Find out how Pilates can help

Low back pain is one of the most common debilitating conditions that a physiotherapist will see in their clinical practice. Although it can be very painful for you your back pain will typically get better or resolve itself in 8-12 weeks times. The job of the physiotherapist is to speed this recovery time up and educate on how to prevent it happening again.

The first thing the physiotherapist needs to rule out is red flags (signs and symptoms that make you think that you need to see a specialist immediately). The red flags you need to look out for are things like intractable night pain and fevers, rapid or unexpected weight loss, co-ordination or balance disturbances, persistent bilateral pins and needles or numbness, saddle anaesthesia, changes in bowel and bladder habits such as faecal incontinence or urinary retention or a foot drop. If you experience a y of these go and see your GP.
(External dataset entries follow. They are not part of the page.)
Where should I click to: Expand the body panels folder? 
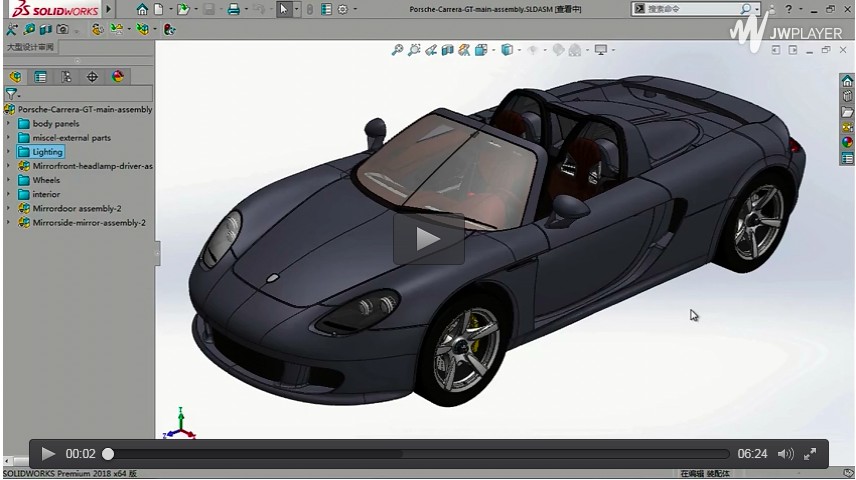point(9,124)
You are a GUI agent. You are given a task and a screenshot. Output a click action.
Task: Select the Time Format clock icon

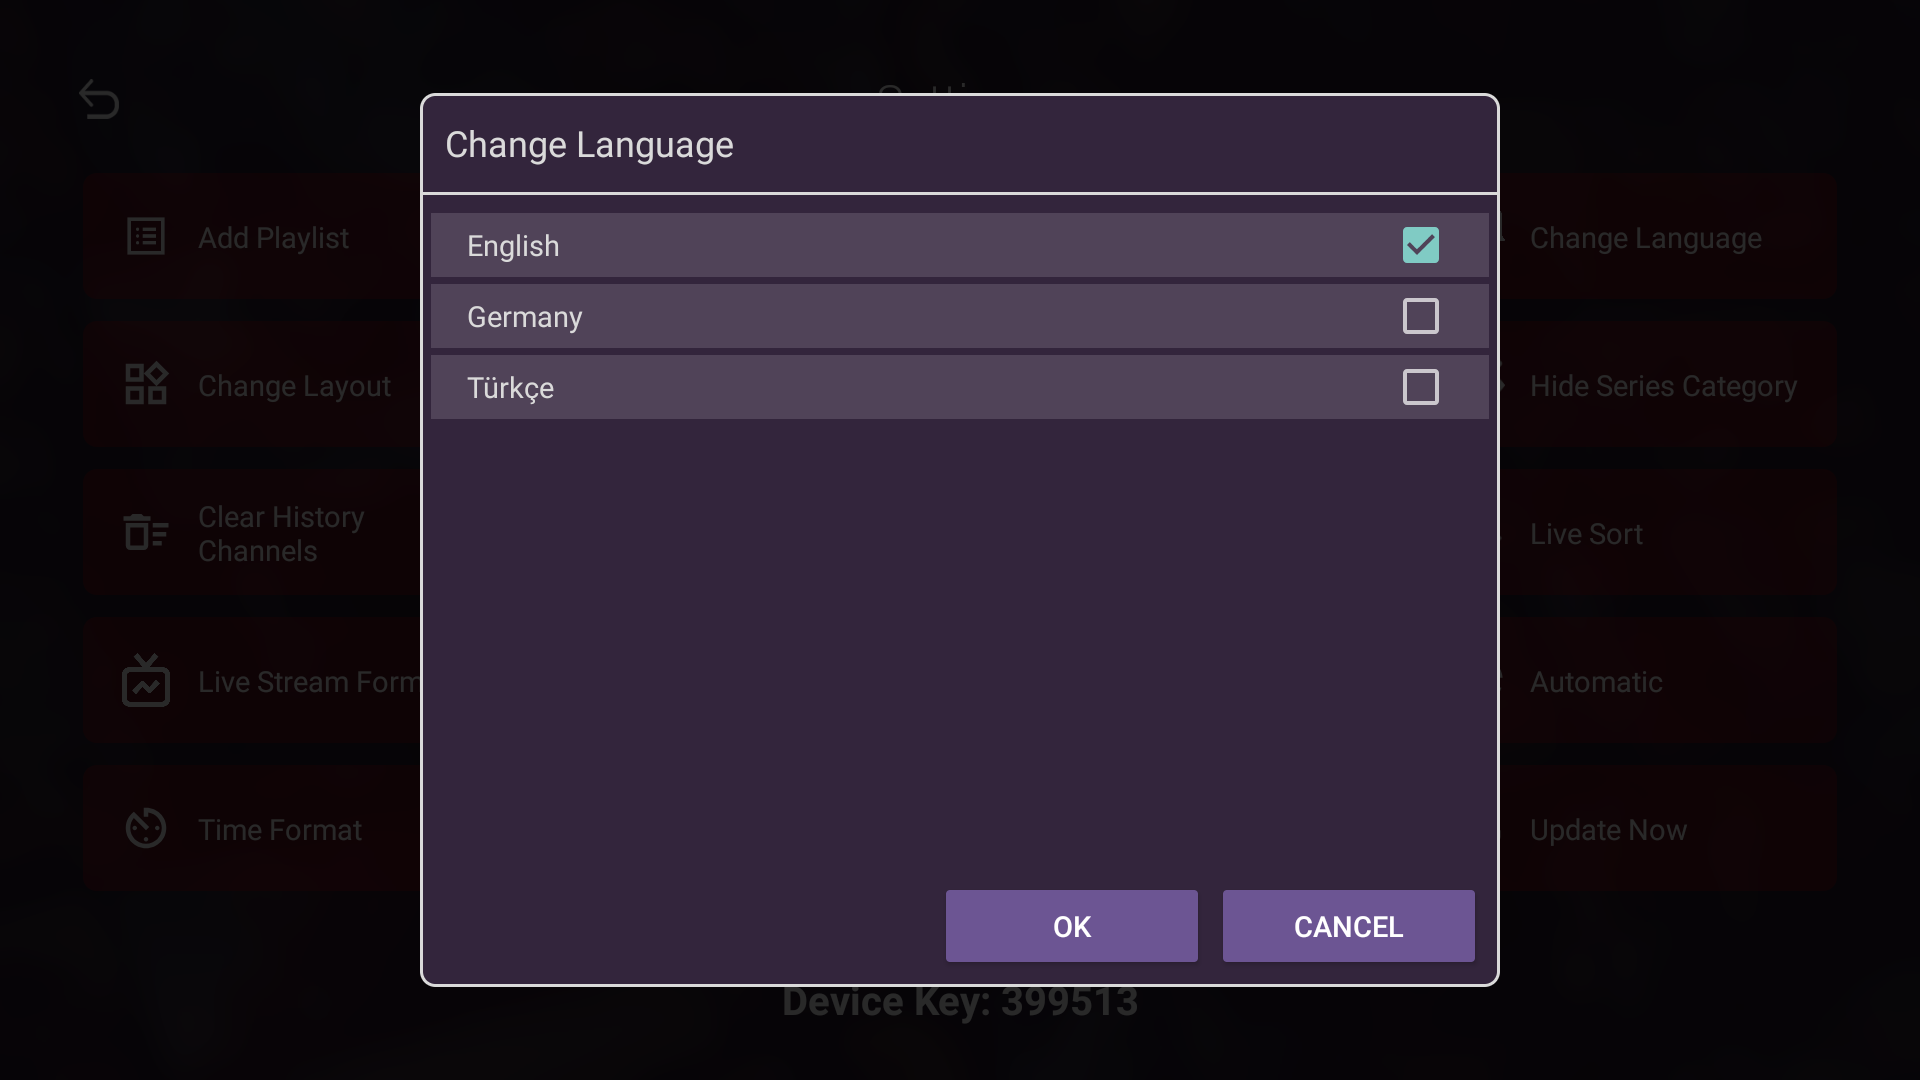(x=145, y=828)
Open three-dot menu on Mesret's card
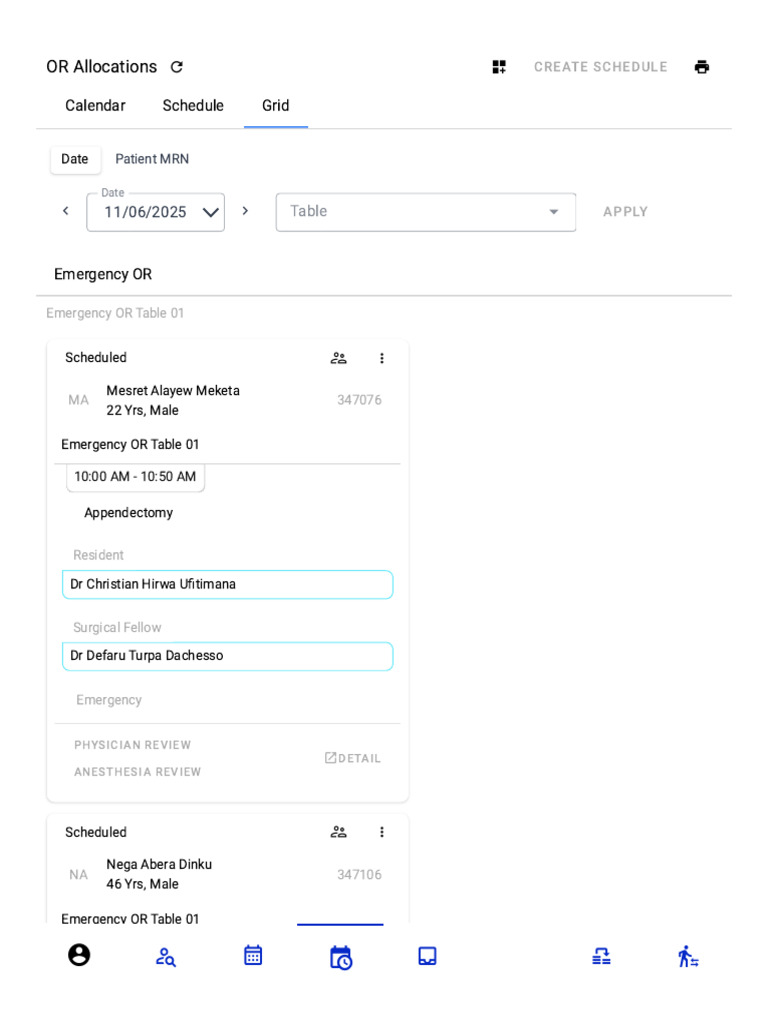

However some often forgotten red flags include back pain in children under 15 years old and a first episode of back pain in people over 55 years old. The back pain in these populations can be more serious causes such as tumours or spinal fractures. Another red flag is back pain at rest. Normally if you have back pain it’s worse when you move and better when you rest it. However if you have back pain that seems to come on or gets worse as you are resting or if it wakes you up in the night you should see your GP.

With acute low back pain there are 5 different treatment options for people with back pain:

1. Do nothing. Well if you do nothing then nothing will change.
2. Take paracetamol, or other painkillers such as co-codamol or anti-inflammatories such as ibuprofen. You could also see you GP to speak about stronger painkillers and anti-inflammatories. Other drugs such as Gabapentin and Amitriptyline may be ineffective for acute back pain and.
3. Physical therapy such as having physiotherapy, osteopathy or chiropractic. You could also think about some Pilates mat work or on a reformer as physical therapy.
4. A steroid injection into the facet joints or for some people with sciatica a nerve root block into an aggravated nerve root. Patients should keep having these injections for as long as they work, such as once or twice a year. There is very minimal risk of osteoporosis from these injections.

These forms of back pain treatments are all fairly low risk and 98% of the time they are sufficient to help manage back pain. I say manage because if you have had an episode of back pain for 2-3 months it is likely that you are going to get it again in the future, it’s unfortunate but they are the cards you have been dealt and if you can find effective strategies to help yourself such as physiotherapy, Pilates, painkillers or injections you should manage well.

5. The higher risk treatment strategy for back pain is surgery and once you have chosen surgery there is no reverse gear, i.e. if you have had a spinal fusion, you can’t take it out again. Of course you can have successful outcomes from surgery and it does help a lot of people, but it is a higher risk treatment and should be a last resort.